Class DiskHealthCheckService

  • All Implemented Interfaces:
    java.io.Closeable, java.lang.AutoCloseable

    public class DiskHealthCheckService
    extends AbstractVeniceService
    DiskHealthCheckService will wake up every 10 seconds by default and run a health check in the disk by writing 64KB random data, read them back and verify the content; if there is any error within the process, an in-memory state variable "diskHealthy" will be updated to false; otherwise, "diskHealthy" will be kept as true.

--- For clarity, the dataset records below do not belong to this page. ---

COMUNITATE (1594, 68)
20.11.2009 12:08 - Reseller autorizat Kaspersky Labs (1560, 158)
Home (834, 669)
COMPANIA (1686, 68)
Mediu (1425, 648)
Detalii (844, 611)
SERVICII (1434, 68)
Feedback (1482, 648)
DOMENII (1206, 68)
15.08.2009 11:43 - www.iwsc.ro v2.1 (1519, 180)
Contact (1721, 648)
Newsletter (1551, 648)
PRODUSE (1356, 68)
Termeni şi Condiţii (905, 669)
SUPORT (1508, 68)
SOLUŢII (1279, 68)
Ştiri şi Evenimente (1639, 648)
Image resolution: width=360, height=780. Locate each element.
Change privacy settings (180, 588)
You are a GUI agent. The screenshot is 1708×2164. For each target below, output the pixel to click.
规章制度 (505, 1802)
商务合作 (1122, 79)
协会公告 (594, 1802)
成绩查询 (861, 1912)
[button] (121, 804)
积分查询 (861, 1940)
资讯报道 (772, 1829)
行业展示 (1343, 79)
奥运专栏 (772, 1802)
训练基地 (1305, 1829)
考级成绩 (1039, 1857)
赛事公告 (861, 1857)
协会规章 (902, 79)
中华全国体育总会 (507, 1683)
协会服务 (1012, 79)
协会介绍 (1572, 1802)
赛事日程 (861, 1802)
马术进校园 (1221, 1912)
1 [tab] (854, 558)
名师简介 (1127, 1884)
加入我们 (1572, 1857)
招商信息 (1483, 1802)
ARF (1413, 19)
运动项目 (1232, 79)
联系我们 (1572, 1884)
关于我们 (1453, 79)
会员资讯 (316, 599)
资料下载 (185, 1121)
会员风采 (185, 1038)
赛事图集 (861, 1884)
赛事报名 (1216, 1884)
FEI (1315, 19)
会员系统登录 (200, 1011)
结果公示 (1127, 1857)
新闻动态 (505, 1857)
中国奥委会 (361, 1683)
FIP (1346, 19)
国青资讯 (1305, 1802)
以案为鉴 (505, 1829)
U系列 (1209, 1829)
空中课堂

If there is a SSD failure, the disk operation could hang forever; in order to report such kind of disk failure, there is a timeout mechanism inside the health status polling API; a total timeout will be decided at the beginning: totalTimeout = Math.max(30 seconds, health check interval + disk operation timeout) we will keep track of the last update time for the in-memory health status variable, if the in-memory status haven't been updated for more than the totalTimeout, we believe the disk operation hang due to disk failure and start reporting unhealthy for this server.
    • Constructor Detail

      • DiskHealthCheckService

        public DiskHealthCheckService​(boolean serviceEnabled,
                                      long healthCheckIntervalMs,
                                      long diskOperationTimeout,
                                      java.lang.String databasePath,
                                      long diskFailServerShutdownTimeMs)